-- start of DATA EXTRACT --

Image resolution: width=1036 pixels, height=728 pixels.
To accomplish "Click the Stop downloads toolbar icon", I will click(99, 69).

-- end of DATA EXTRACT --
-- start of DATA EXTRACT --

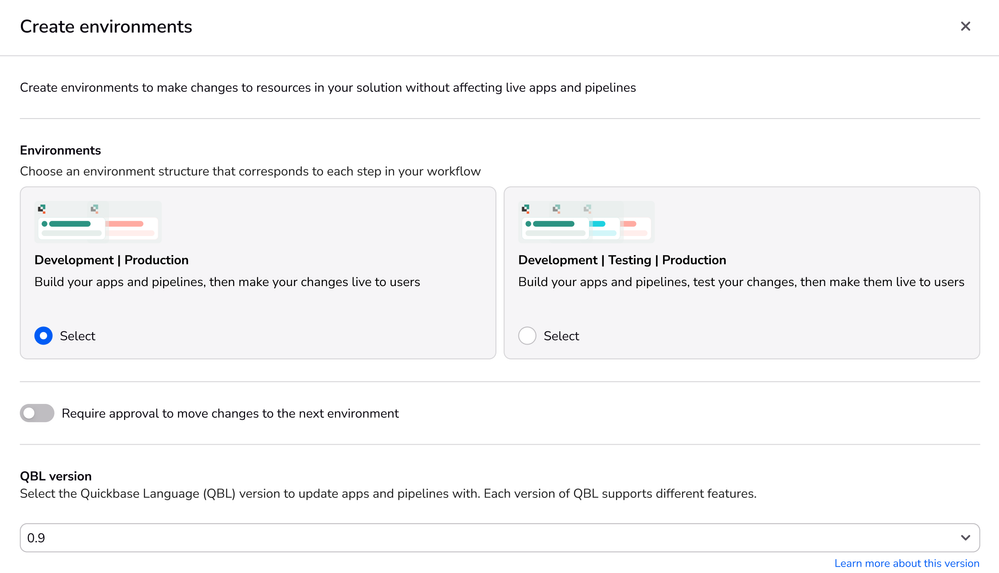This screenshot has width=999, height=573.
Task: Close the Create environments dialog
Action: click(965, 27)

-- end of DATA EXTRACT --
-- start of DATA EXTRACT --

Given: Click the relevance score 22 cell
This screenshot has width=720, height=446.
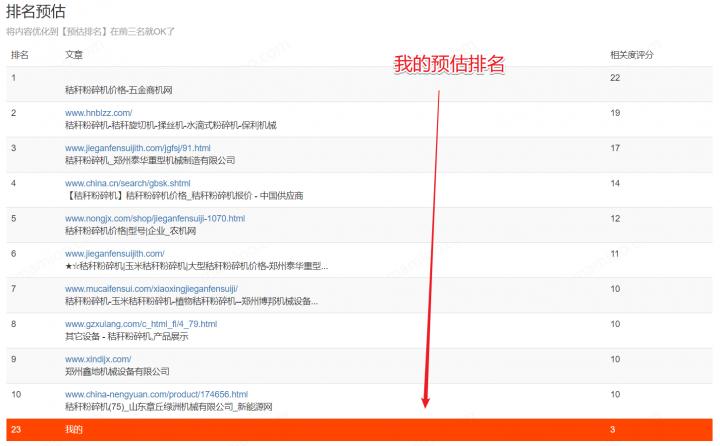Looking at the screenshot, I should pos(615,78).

-- end of DATA EXTRACT --

Rewrite the data from the line containing "Given: Click the relevance score 22 cell" up to and including the line containing "Looking at the", replacing "relevance score" with "match score" and changing nothing else. Leave the pictures out of your answer.

EXERCISE RESPONSE.
Given: Click the match score 22 cell
This screenshot has width=720, height=446.
Looking at the screenshot, I should pos(615,78).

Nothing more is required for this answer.